Egypt expects to finish building 17 villages in North Sinai near new industrial projects by year-end, aiming to integrate tribesmen who have often clashed with authorities, the area's governor said.
The villages are the first of 82 planned in northern and central Sinai, an area near the sensitive Israeli border which is home to 12 Bedouin tribes.
Murad Muwafi, the new governor of North Sinai, told Reuters the government project would help draw the formerly nomadic tribes away from smuggling across the border.
"The village projects are designed to settle the Bedouin into developed areas, to give them steady livelihoods and help them live within integrated communities," Muwafi said.
The Bedouin say they have been shut out of jobs in the lucrative tourism industry, mainly in the south of Sinai, and that poverty and neglect have driven many to smuggling through tunnels and human trafficking across the border.
"This will help end the smuggling of goods through tunnels to Gaza such as food and petrol and the smuggling of migrants across the border," Muwafi said in an interview last week.
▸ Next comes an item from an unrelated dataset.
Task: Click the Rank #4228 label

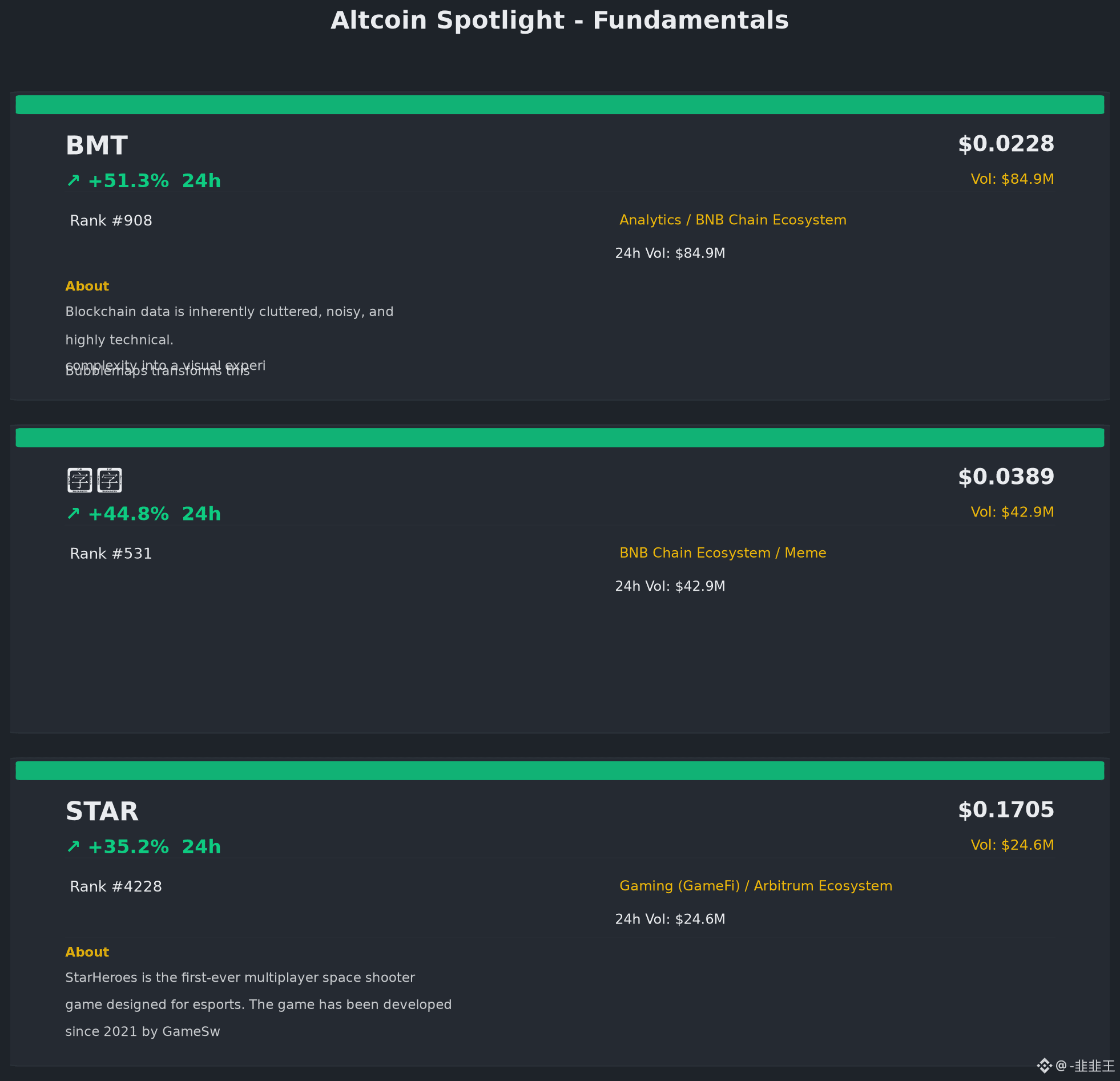Action: 116,886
Analysts say urbanising the Bedouin, who live in scattered pockets, may prove a challenge. The developments, they say, may end up attracting Egyptians from outside the Sinai who would provide a counterweight to Bedouin influence in the area.
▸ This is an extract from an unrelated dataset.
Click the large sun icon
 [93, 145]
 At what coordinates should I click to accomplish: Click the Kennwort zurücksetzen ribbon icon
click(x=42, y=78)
"The villages may very well be for settling Bedouin but that would not be easy," Safwat Zayaat, a military expert, said.
"This project offers the government a way to populate Sinai with job-seeking Egyptians from the delta region without seeming to change the demographics of Sinai in ways that may upset the locals or alarm Israel across the border," Zayaat added.
The villages are near an industrial zone that houses two cement factories and a third would start up by the end of the year, the governor said. It has been built by the armed forces, which have a range of business interests in Egypt.
In June, some frustrated Bedouin threatened Sinai's infrastructure, prompting the government to adopt a less aggressive security strategy, to promise jobs and investment and to free dozens of detained tribesmen.
Egypt has been working to drum up investor interest in Sinai and set up direct flights from Cairo to el-Arish.
Muwafi dismissed the issue of arms smuggling in Sinai, saying weapons found in the region were used by the Bedouin, part of the tribal culture, and were not sent over the border.